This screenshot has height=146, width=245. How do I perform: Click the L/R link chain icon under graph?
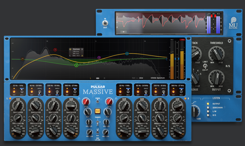coord(98,78)
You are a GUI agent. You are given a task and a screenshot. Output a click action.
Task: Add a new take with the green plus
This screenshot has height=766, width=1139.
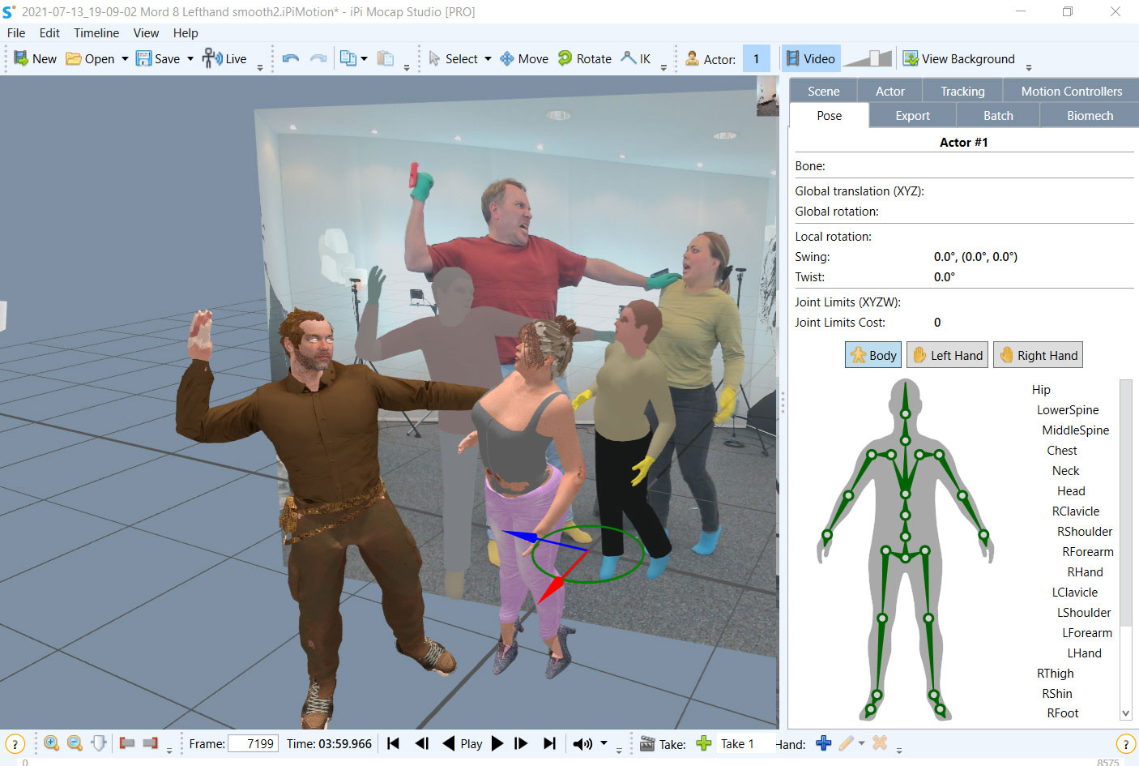(x=703, y=743)
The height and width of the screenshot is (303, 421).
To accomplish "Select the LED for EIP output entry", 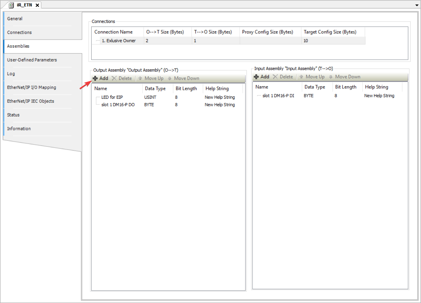I will click(112, 97).
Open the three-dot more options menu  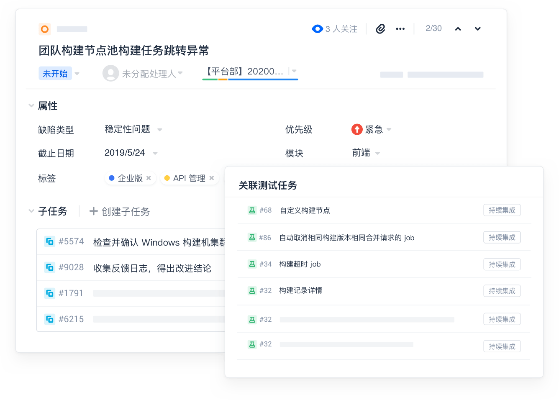point(400,29)
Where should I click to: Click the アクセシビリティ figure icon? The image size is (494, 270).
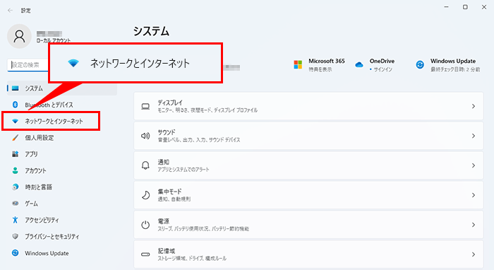(x=15, y=220)
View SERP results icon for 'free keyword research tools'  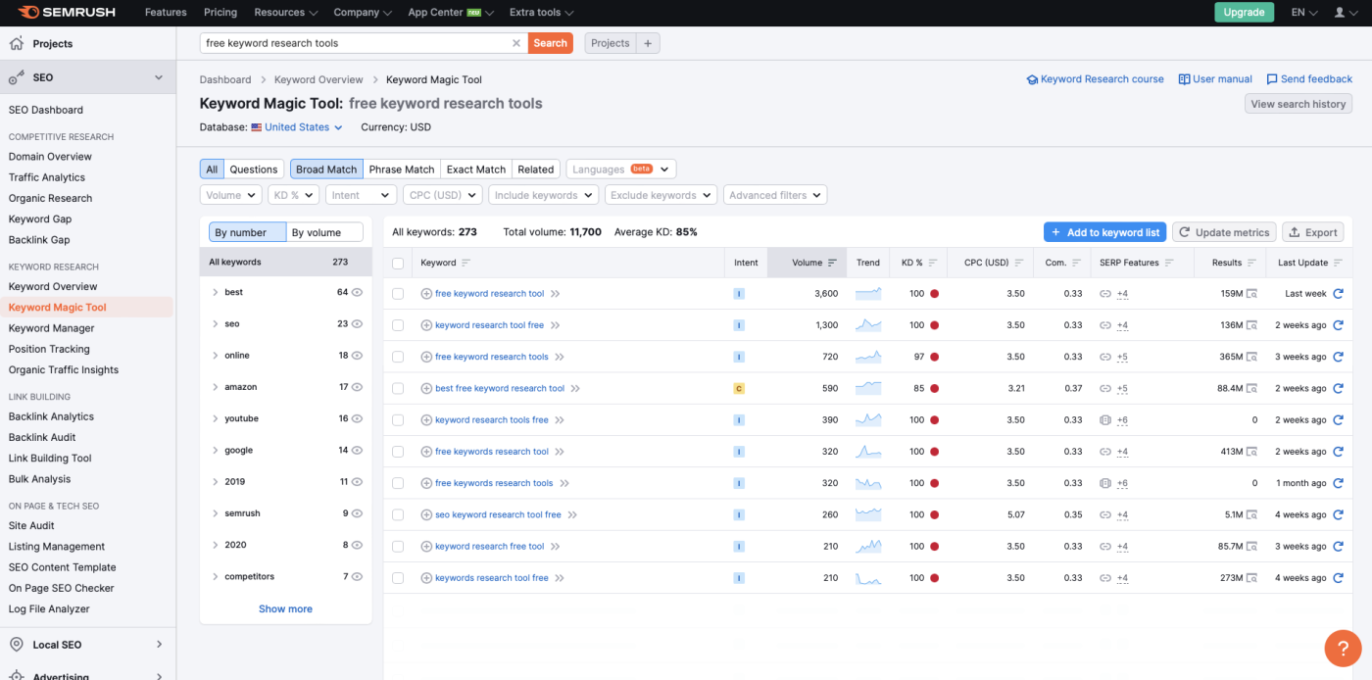tap(1251, 357)
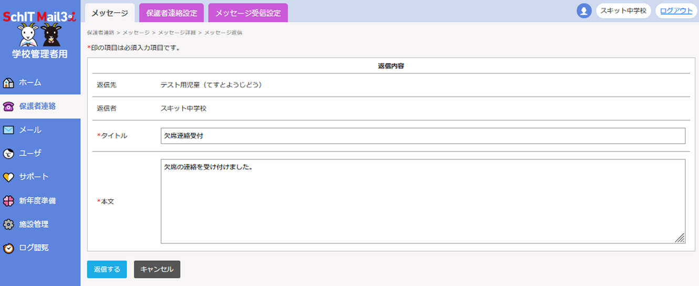The image size is (699, 286).
Task: Click the user avatar icon
Action: [x=584, y=11]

··········

--- TASK DETAILS ---
No pictures should appear in the copy, which holds exactly the lines from the first line of the data through the line with "Task: Add a new take with the green plus" and nothing else.

--- SOLUTION TO THIS EXERCISE ---
This screenshot has height=146, width=245. How do I perform: Click the L/R link chain icon under graph?
coord(98,78)
You are a GUI agent. You are given a task and a screenshot. Output a click action.
Task: Add a new take with the green plus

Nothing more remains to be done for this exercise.